Il governo prepara le modifiche. In commissione l’8 aprile
ROMA — Il governo punta a chiedere rapidamente e senza nuovi incidenti la partita sull’introduzione dell’arbitrato nelle controversie di lavoro. L’iter parlamentare del disegno di legge sul lavoro, che il presidente della Repubblica ha rinviato al Parlamento, riprenderà già giovedì prossimo. Per l’8 aprile è infatti convocato l’ufficio di presidenza della commissione Lavoro della Camera che stabilirà il calendario per l’esame del testo e il relatore, che potrebbe essere lo stesso presidente della commissione, Silvano Moffa (Pdl). Il ministro del Lavoro, Maurizio Sacconi, spera di ottenere il via libera alla legge nel giro di un paio di mesi, comunque prima dell’estate. L’intenzione è quella di accogliere i rilievi di Giorgio Napolitano. La questione è stata toccata ieri anche nell’incontro che il presidente del Consiglio, Silvio Berlusconi, ha avuto con lo stesso Napolitano al Quirinale. Il governo ha apprezzato che il capo dello Stato non abbia bocciato l’arbitrato in sé, ma chiesto invece delle correzioni per evitare rischi di incostituzionalità.

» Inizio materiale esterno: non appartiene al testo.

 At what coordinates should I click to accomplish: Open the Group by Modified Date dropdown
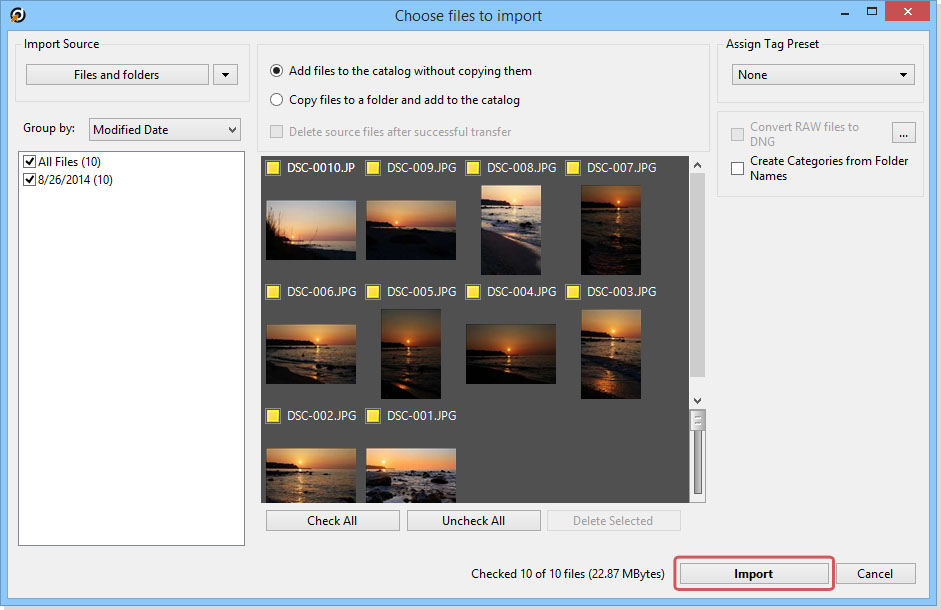[x=165, y=130]
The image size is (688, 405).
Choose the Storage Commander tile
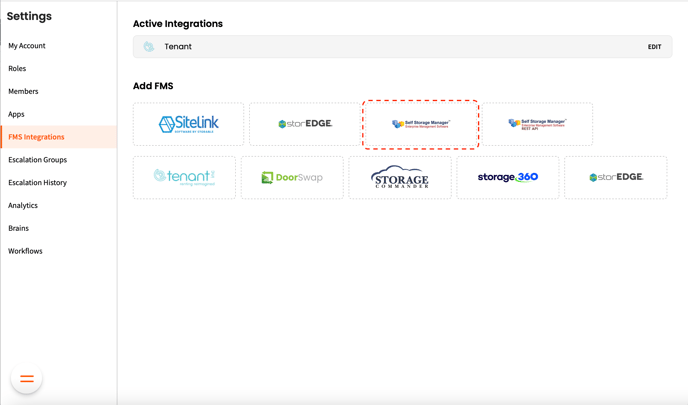tap(400, 177)
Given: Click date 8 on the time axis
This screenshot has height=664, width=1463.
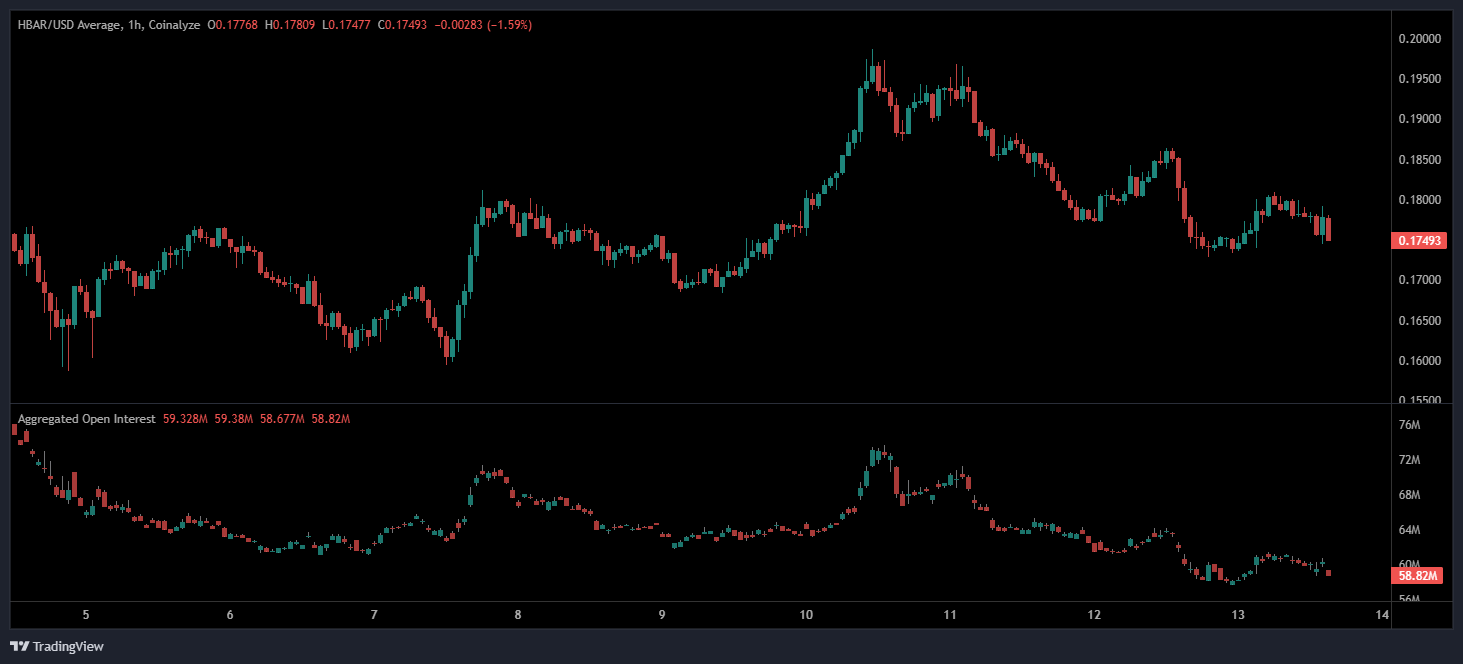Looking at the screenshot, I should click(518, 615).
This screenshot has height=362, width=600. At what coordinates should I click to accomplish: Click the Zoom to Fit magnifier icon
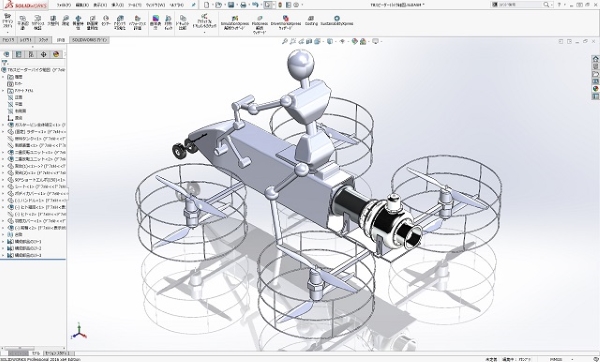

Di alcune modifiche si faranno carico maggioranza e governo. La più importante riguarderà la clausola compromissoria, quella secondo la quale il datore di lavoro e il lavoratore possono, al momento dell’assunzione, decidere di far dirimere a un arbitro scelto dalle parti, e non più al giudice del lavoro, eventuali controversie che dovessero sorgere. Napolitano ha bocciato questa possibilità perché al momento dell’assunzione il lavoratore sarebbe ricattabile e quindi la sua scelta di rinunciare al giudice non sarebbe pienamente volontaria come richiede la Costituzione. Altro punto da correggere il riferimento al giudizio «secondo equità» da parte dell’arbitro. Verrà esplicitato che nell’arbitrato si dovrà comunque tener conto dei principi generali del diritto del lavoro. Attraverso queste correzioni la legge dovrebbe precludere la possibilità che attraverso l’arbitro si possa aggirare l’articolo 18 dello statuto dei lavoratori, quello che tutela dai licenziamenti senza giusta causa. Di altre modifiche si faranno carico Camera e Senato perché riguardano norme introdotte in Parlamento, come quelle che escludono in personale del Naviglio di Stato esposto all’amianto dalla disciplina sugli infortuni, anche questa bocciata dal Quirinale e che potrebbe essere soppressa.
La Cgil, che fin dall’inizio si era opposta alla legge ritenendola incostituzionale, chiede intanto di essere ascoltata dalla commissione Lavoro e annuncia che preparerà un vademecum per i lavoratori contro le nuove norme.